Passage shown —
According to the Respondent, the word "honda" in the domain name <hondaindia>stands for:

h- Humble

o- Organization for helping

n- Neglected kids and

d- Develop their

a- Abilities

The statement by the Complainant that Respondent’s sole purpose in registering the domain name is to deceive the Honda Company is totally false. Since Respondent has registered the domain name with the sole purpose of using it in the future for his charity work, he is not currently using the web site.

All the statements by Honda Motor company in the Complaint, that Respondent is using the web site for gain, are false.

 

6. Discussion and Findings

Respondent has asserted that his registration of the contested domain name took place before the Uniform Domain Name Dispute Resolution Policy was approved by the Internet Corporation for Assigned Names and Numbers.

Previous decisions under the UDRP have decided that Respondents implicitly have consented to the UDRP through the renewal of domain name registrations. In the present case, the registrar Register.com has, through its Registrar Verification, also confirmed that the UDRP applies.

A. Identical or Confusingly Similar

The addition of the name of a geographical suffix to a trademark, such as the addition of "India" to HONDA, is a common way of indicating subdivisions of global enterprises, or the geographical area that goods are offered under a trade mark. Complainant, itself, has evidenced that it uses the domain name <hondacarsindia.com> in connection with the offering of goods and services in India.

Complainant’s trade mark is famous around the globe. The addition of a geographical suffix, therefore, does not sufficiently alter the underlying mark to which it is added. A user of the Internet is, in the Panel’s opinion, likely to assume that Complainant is the sponsor of, or is associated with, the web site identified by the disputed domain name with the addition of the geographical suffix ‘india.’ The elimination of the space between "honda" and a country name is dictated by technical factors and customary practice among domain name registrants, and is without legal significance from the standpoint of comparing Complainant’s trademark and the contested domain name.

Hence, Complainant has met its burden of proving that the domain name at issue is confusingly similar to Complainant’s trade mark, pursuant to the Policy, paragraph 4(a)(i).

B. Rights or Legitimate Interests

Respondent has furnished no evidence of use of the domain name at issue. Respondent has asserted an intent to establish a non-profit charity organization. Paragraph 4(c) of the Policy does not contemplate the attribution of rights based on the abbreviation of the name of a hypothetical future non-profit charity organization.

Respondent has not used the name in connection with a bona fide offering of goods or services; has not been commonly known by the domain name, nor is it making legitimate noncommercial or fair use of the name.

The Panel, therefore, finds that Respondent has no rights or legitimate interests in the domain name at issue.

C. Registered and Used in Bad Faith

Respondent has not established a web site corresponding to the domain name at issue, the domain name is inactive. According to previous Panel decisions under the UDRP, this does not, however, necessarily prevent that the domain name has been registered and used in bad faith, see WIPO Case No. D2000-0003, Telstra Corporation v. Nuclear Marshmallows, where the Panel states with regard to non-use of the contested domain name:

"This fact does not, however, resolve the question. As discussed in paragraph 7.6, the relevant issue is not whether the Respondent is undertaking a positive action in bad faith in relation to the domain name, but instead whether, in all the circumstances of the case, it can be said that the Respondent is acting in bad faith. The distinction between undertaking a positive action in bad faith and acting in bad faith may seem a rather fine distinction, but it is an important one. The significance of the distinction is that the concept of a domain name "being used in bad faith" is not limited to positive action; inaction is within the concept. That is to say, it is possible, in certain circumstances, for inactivity by the Respondent to amount to the domain name being used in bad faith. "

Dataset section —

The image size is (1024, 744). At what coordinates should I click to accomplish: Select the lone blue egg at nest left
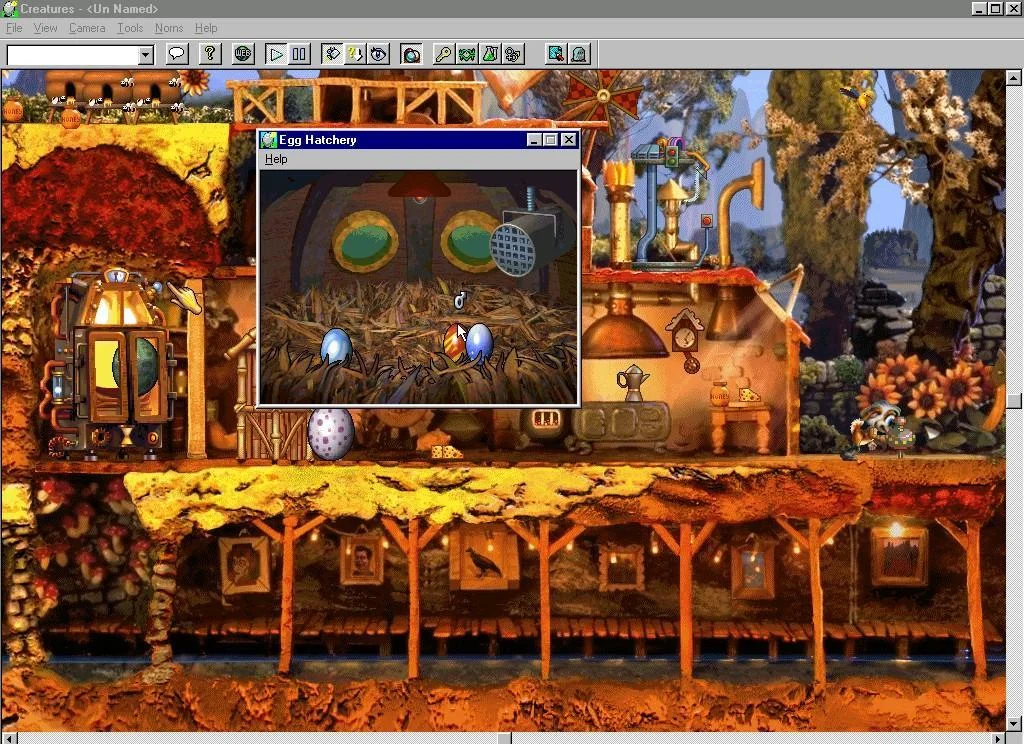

What is asked —
a - Translate this sentence from the domain name decision into Spanish: "The Panel, therefore, finds that Respondent has no rights or legitimate interests in the domain name at issue."
b - Carry on writing the domain name decision from the point where it stops.
The lines above play no part here.

Outputs for the tasks —
a - Por lo tanto, el Panel concluye que el Demandado no tiene derechos ni intereses legítimos respecto del nombre de dominio en cuestión.

b -
Hence, Respondent’s passive holding of a domain name, without putting it to any use will have to be considered in conjunction with the other circumstances of the case. The question is whether an assessment of the totality of the case supports a finding of bad faith.

Pursuant to the Policy, paragraph 2, Respondent represents and warrants that his registration of the domain name will not infringe upon or otherwise violate the rights of any third party. Despite the above, Respondent has registered a domain name containing in its entirety the trademark HONDA, which, in the Panel’s opinion, must have been known to Respondent due to its worldwide fame.

Bearing in mind that Respondent must have been aware of Complainant’s trademark when deciding to register the disputed domain name, the Panel also find Respondent’s explanation that HONDA is an acronym for "Humble Organization for helping Neglected kids and Develop their Abilities" unlikely. In the Panel’s opinion, the explanation appears to be designed to circumvent the provisions of the Policy.

In its response, Respondent claims compensation for:

" the projected loss I am incurring (for shattering my hopes of owning this dream website (I had spent lot of time in coming up with this Acronym), spread the message of their cause and raise the money for helping those poor & neglected kids in India)."

In light of the Panel’s above findings, the Panel regards this as a circumstance that indicates that the domain name at issue was registered in an attempt to transfer the domain name registration to Complainant for valuable consideration in excess of Respondent’s documented out-of-pocket costs directly related to the domain name, pursuant to the Policy, paragraph 4(b)(i).

The Panel therefore finds that Respondent has registered and used the domain name in bad faith.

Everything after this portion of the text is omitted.